» **Latihan Tertulis 1**:
Nyatakan entri data yang dimulai dari baris yang memuat "Viewport: 451px width, 363px" dan berakhir pada baris yang memuat "point(21,104)" sebagai CSV dua kolom bernama teks_entri dan jawaban, satu baris untuk setiap entri. Letakkan setiap nilai dalam satu kolom bertanda kutip, ganti jeda baris dengan spasi, dan jangan sertakan gambarnya.

HOME OPINI DIDAKTIKA

  • Senin, 15 Agustus 2022

INTERPRETASI TEKS  ALAM TAKAMBANG JADI GURU

OPini Diah Noverita
OPini Diah Noverita

INTERPRETASI TEKS  ALAM TAKAMBANG JADI GURU

Oleh: Dr. Diah Noverita, M.Hum*

 

Secara umum di dalam kehidupan tiap-tiap etnis dan masyarakat mengandung berbagai macam nasehat yang sangat berguna dalam kehidupan ini. Sumber-sumber nasehat yang berwujud kearifan lokal atau kata-kata adat tersimpan dalam pepatah, peribahasa, ungkapan, dan falsafah/filosofi adat, dan perumpamaan. Begitu juga halnya dengan Minangkabau. Masyarakat Minangkabau mengungkapkan sesuatu sering menggunakan perumpamaan. Perumpamaan adalah kata-kata yang mengungkapkan keadaan atau kelakuan seseorang dengan mengambil perbandingan dari alam sekitar (https://www.kompas.com). Perumpamaan tersebut sangat banyak terbentang terdapat di alam semesta, karena kedekatan masyarakat Minangkabau dengan unsur alam semesta. Perumpamaan banyak terinspirasi dari benda-benda atau peristiwa alam yang dipadukan dengan pemikiran, tingkah laku dan perbuatan manusia.

Untuk memahami objek-objek kearifan lokal minangkabau, diperlukan interpretasi. Interpretasi dipahami sebagai tafsiran, penjelasan, makna, arti, kesan, pendapat, atau pandangan terhadap suatu objek yang dihasilkan dari pemikiran mendalam dan sangat dipengaruhi oleh latar belakang orang yang melakukan interpretasi (Kaelan, 1998). Jadi, interpretasi adalah pemberian pendapat oleh seseorang terhadap sesuatu (objek) berdasarkan sudut pandang keilmuan.

Tidak setiap orang Minangkabau mampu memahami gejala-gejala alam. Pengetahuan untuk memahami tanda-tanda alam memang memerlukan kearifan seseorang. Bagi orang Minangkabau, seseorang dianggap arif kalau mengetahui dan paham maksud tuturan yang tersirat tersebut. Hal ini sesuai dengan “Takilek ikan dalam aia, lah jaleh jantan batinonyo”.

» **Latihan Tertulis 2**:
Tuliskan ulang tanpa perubahan bagian teks tentang alam takambang jadi guru, dimulai dari "Oleh: Dr. Diah" dan berakhir pada "dan perbuatan manusia.".

» **Data Tercatat**:

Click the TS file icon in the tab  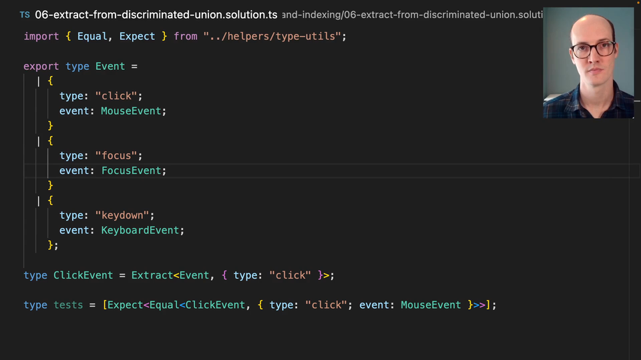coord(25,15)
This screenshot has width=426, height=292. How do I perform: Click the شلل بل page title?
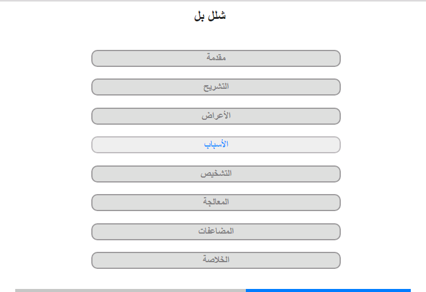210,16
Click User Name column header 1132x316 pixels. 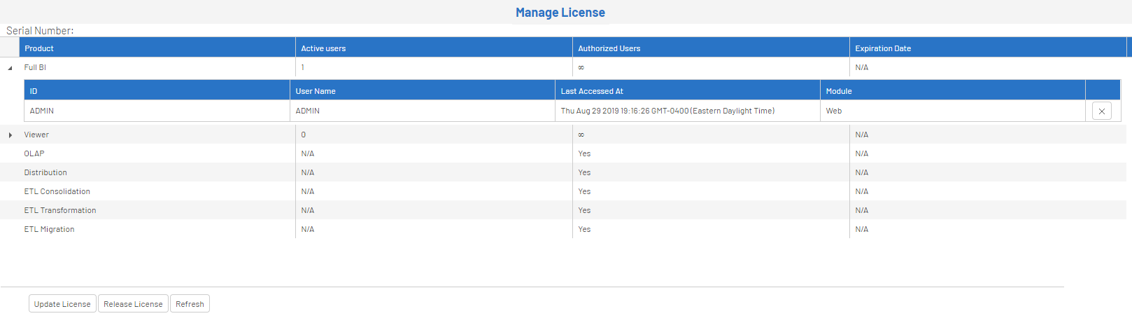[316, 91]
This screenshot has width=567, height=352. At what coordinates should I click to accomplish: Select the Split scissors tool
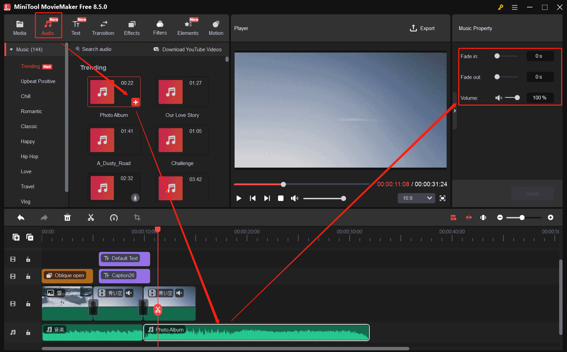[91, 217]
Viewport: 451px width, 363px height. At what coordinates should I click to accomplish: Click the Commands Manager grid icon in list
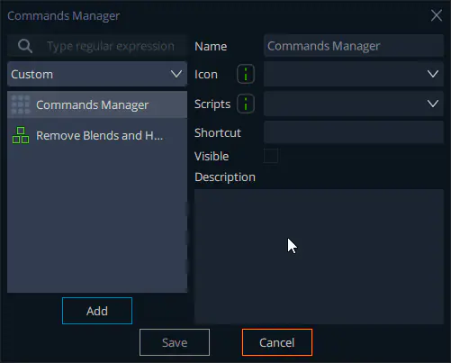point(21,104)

...

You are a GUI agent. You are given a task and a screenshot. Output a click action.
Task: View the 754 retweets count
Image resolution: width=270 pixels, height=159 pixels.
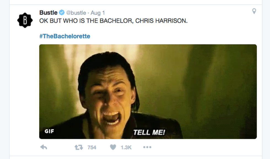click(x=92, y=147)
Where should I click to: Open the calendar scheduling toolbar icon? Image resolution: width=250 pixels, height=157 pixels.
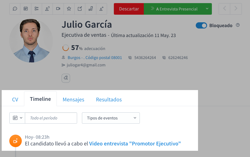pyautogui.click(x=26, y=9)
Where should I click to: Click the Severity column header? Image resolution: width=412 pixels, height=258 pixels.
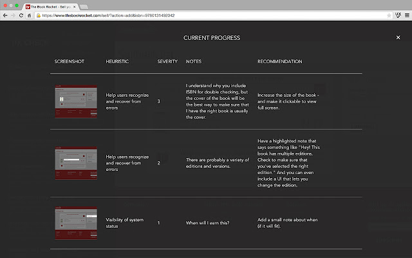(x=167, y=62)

» **Jawaban Latihan 1**:
teks_entri,jawaban
"Viewport: 451px width, 363px height. At what coordinates should I click to accomplish: Click the Commands Manager grid icon in list","point(21,104)"

» **Jawaban Latihan 2**:
Oleh: Dr. Diah Noverita, M.Hum*

 

Secara umum di dalam kehidupan tiap-tiap etnis dan masyarakat mengandung berbagai macam nasehat yang sangat berguna dalam kehidupan ini. Sumber-sumber nasehat yang berwujud kearifan lokal atau kata-kata adat tersimpan dalam pepatah, peribahasa, ungkapan, dan falsafah/filosofi adat, dan perumpamaan. Begitu juga halnya dengan Minangkabau. Masyarakat Minangkabau mengungkapkan sesuatu sering menggunakan perumpamaan. Perumpamaan adalah kata-kata yang mengungkapkan keadaan atau kelakuan seseorang dengan mengambil perbandingan dari alam sekitar (https://www.kompas.com). Perumpamaan tersebut sangat banyak terbentang terdapat di alam semesta, karena kedekatan masyarakat Minangkabau dengan unsur alam semesta. Perumpamaan banyak terinspirasi dari benda-benda atau peristiwa alam yang dipadukan dengan pemikiran, tingkah laku dan perbuatan manusia.